What the task requires
Your answer should consist solely of the lines from the one holding "600x537 pixels." through the final line of the entries, reproduced exactly and without pictures.

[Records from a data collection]
□ □ □ □ □ □ □

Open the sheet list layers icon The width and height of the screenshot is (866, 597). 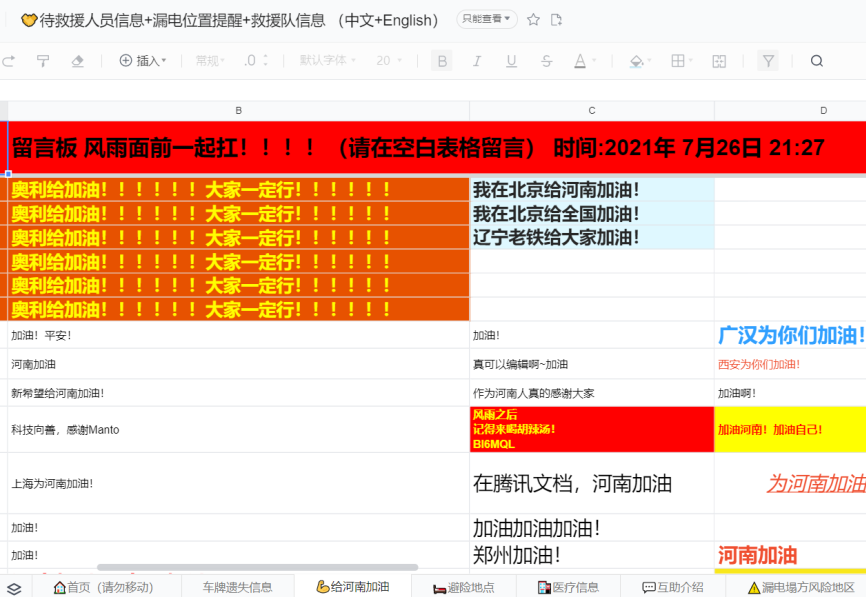click(x=14, y=588)
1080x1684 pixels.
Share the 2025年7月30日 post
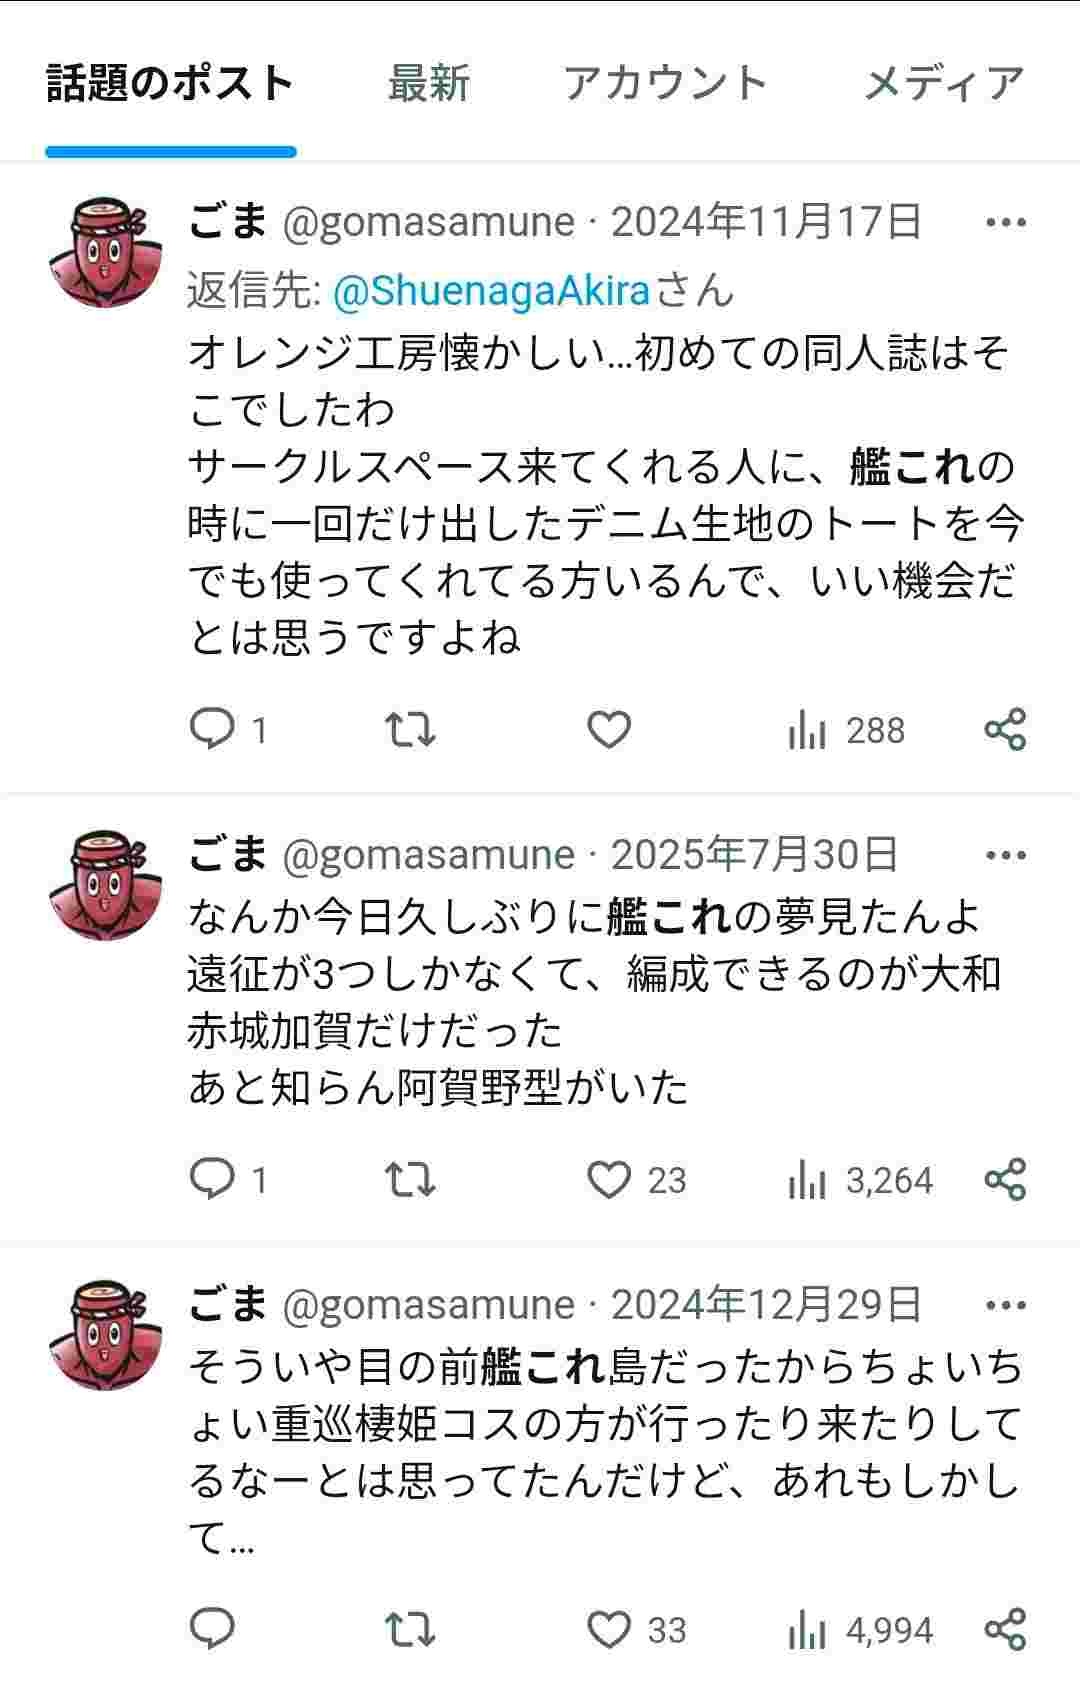coord(1005,1179)
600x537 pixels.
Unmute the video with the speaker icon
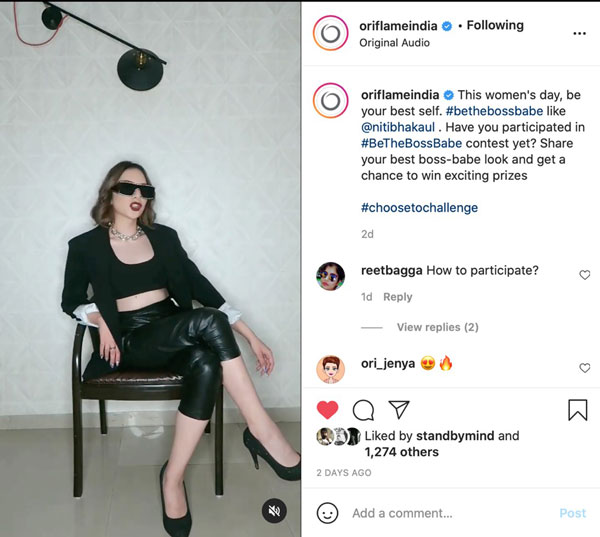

□ □ □ □ □ □ □

Worked solution
600x537 pixels.
Unmute the video with the speaker icon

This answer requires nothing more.